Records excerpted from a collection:
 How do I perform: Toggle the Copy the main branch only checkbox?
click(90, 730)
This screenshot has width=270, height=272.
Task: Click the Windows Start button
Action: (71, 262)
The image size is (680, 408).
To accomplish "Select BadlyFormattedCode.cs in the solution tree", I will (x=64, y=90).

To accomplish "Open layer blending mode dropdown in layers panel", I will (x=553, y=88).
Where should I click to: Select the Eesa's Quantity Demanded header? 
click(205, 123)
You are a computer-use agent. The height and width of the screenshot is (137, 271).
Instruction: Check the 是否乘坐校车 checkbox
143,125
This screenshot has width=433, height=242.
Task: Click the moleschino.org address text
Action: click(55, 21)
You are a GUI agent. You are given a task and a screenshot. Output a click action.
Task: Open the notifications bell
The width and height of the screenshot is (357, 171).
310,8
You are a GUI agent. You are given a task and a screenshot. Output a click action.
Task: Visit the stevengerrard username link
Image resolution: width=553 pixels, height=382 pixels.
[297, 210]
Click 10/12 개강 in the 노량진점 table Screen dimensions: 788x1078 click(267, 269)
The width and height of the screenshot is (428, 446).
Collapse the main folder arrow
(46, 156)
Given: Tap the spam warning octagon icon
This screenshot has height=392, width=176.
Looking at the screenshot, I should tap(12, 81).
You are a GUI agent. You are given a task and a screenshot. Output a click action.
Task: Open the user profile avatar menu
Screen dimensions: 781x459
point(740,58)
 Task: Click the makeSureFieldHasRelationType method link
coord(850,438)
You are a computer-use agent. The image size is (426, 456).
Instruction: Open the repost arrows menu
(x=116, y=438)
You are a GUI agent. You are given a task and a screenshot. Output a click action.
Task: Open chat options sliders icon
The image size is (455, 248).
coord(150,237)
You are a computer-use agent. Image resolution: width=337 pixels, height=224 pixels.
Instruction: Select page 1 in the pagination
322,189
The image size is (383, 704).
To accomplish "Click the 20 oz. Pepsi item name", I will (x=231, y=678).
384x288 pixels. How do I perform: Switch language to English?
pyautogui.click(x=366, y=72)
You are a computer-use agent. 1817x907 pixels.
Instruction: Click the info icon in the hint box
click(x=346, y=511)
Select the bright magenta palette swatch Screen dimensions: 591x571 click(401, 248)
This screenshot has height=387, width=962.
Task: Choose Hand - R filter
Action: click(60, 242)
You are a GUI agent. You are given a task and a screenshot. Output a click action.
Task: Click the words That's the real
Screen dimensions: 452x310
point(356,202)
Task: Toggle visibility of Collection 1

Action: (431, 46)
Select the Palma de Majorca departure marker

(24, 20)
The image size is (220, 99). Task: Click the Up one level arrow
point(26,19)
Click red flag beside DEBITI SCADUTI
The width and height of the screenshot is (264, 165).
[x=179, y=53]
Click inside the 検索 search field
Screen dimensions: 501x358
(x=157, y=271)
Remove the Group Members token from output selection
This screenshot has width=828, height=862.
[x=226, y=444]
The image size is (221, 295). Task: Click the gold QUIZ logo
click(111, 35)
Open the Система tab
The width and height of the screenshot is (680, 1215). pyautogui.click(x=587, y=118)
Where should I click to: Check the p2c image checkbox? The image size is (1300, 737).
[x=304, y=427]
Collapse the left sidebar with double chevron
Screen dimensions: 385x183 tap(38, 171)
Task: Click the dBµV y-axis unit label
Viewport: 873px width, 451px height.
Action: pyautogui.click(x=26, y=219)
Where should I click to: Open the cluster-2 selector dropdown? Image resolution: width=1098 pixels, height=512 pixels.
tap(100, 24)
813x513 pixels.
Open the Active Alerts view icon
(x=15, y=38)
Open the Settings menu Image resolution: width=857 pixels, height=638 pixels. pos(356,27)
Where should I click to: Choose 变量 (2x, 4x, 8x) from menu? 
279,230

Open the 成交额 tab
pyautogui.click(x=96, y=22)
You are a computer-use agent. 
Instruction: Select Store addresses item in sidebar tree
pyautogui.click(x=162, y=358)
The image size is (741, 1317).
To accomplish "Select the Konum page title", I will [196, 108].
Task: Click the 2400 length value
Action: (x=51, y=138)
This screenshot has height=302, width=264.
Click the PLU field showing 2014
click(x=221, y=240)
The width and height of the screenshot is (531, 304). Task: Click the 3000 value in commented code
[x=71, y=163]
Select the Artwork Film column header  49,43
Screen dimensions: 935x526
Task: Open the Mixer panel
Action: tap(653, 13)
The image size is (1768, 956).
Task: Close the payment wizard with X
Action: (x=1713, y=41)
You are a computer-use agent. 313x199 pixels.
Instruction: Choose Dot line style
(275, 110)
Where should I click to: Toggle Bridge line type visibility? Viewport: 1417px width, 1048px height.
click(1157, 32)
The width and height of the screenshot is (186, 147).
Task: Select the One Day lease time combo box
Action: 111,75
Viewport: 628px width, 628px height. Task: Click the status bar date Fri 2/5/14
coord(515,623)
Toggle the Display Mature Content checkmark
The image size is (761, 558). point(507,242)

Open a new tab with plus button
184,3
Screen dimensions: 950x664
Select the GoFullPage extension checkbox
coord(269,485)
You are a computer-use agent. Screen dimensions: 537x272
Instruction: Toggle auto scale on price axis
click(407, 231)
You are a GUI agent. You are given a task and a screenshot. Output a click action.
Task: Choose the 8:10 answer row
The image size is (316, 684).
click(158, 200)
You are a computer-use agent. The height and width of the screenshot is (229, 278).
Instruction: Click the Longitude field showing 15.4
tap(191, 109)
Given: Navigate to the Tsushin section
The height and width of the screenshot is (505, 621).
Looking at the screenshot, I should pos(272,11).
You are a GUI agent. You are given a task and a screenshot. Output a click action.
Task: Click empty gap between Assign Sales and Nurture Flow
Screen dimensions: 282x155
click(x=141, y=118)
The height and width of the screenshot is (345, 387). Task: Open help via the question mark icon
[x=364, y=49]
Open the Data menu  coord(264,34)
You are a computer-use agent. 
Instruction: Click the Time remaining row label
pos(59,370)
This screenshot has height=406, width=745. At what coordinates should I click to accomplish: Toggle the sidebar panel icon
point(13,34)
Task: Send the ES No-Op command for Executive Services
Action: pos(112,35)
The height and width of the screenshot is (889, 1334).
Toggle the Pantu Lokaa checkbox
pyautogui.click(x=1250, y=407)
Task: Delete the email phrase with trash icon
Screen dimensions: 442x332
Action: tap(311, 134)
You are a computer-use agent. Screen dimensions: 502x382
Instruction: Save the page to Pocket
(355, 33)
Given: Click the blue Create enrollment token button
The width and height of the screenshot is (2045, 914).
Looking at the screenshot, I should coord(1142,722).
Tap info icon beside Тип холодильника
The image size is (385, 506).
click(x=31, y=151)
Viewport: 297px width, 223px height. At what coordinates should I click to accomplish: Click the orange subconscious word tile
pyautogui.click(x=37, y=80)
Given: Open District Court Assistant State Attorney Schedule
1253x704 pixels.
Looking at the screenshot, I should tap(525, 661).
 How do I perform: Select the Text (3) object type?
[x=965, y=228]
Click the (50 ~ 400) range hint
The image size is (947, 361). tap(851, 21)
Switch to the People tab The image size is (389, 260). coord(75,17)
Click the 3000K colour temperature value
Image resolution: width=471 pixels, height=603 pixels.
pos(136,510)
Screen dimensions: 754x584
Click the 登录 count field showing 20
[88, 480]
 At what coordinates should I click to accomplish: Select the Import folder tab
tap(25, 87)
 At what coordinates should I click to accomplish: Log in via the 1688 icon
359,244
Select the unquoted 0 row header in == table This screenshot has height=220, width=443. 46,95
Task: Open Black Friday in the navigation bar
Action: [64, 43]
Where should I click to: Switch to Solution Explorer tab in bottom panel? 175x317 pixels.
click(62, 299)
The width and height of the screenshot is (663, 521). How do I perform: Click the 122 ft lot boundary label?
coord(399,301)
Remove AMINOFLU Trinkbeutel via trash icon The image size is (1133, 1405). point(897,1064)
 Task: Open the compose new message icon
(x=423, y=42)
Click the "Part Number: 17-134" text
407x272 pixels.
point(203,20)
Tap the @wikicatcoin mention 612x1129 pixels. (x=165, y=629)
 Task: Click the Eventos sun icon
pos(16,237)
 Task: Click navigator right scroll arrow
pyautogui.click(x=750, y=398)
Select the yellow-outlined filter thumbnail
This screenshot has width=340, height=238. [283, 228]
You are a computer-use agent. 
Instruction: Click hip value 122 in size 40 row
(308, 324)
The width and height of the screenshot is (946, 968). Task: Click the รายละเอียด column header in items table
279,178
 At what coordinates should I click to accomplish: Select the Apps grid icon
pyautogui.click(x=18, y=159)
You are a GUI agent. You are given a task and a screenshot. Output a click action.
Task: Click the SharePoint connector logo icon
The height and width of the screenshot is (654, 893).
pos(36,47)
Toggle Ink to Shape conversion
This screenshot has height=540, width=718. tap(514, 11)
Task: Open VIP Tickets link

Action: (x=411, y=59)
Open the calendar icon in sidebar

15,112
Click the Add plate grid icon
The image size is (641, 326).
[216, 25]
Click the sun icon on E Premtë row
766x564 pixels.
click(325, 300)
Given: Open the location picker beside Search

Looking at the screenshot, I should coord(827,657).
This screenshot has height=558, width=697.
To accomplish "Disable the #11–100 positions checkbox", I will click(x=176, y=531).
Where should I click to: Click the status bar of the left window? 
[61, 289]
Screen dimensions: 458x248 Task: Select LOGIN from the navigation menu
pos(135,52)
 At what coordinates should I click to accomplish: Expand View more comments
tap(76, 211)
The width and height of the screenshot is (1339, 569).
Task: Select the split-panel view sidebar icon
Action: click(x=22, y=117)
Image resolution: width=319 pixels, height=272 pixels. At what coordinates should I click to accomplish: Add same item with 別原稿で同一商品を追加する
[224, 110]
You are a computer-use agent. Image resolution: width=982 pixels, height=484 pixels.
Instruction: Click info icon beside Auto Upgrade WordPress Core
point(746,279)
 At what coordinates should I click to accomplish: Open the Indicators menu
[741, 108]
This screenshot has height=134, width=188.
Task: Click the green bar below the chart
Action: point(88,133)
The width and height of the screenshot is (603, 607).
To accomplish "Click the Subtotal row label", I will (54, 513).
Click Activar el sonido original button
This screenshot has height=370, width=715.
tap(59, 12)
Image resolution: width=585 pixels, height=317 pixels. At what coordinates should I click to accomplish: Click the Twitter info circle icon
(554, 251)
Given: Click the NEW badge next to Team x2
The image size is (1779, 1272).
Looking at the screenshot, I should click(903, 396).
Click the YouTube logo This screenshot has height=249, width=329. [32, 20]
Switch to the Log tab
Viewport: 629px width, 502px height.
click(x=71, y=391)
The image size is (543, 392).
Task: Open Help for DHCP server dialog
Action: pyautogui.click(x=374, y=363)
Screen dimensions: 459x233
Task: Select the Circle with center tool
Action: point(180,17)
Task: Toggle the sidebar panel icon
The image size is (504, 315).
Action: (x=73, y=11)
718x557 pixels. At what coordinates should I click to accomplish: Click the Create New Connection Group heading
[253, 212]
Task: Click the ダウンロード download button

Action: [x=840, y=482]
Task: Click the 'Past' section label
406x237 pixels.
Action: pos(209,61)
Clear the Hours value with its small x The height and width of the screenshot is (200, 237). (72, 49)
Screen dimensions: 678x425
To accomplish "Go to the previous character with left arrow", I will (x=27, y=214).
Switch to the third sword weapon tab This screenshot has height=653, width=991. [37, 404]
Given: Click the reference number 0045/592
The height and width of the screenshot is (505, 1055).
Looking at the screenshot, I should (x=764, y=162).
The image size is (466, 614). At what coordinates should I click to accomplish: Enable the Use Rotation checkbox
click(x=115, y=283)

## WHAT YOU HAVE TO DO:
Show each line of the records above containing "Remove".

## OUTPUT OF THE EXERCISE:
Remove the Group Members token from output selection
Remove AMINOFLU Trinkbeutel via trash icon The image size is (1133, 1405). point(897,1064)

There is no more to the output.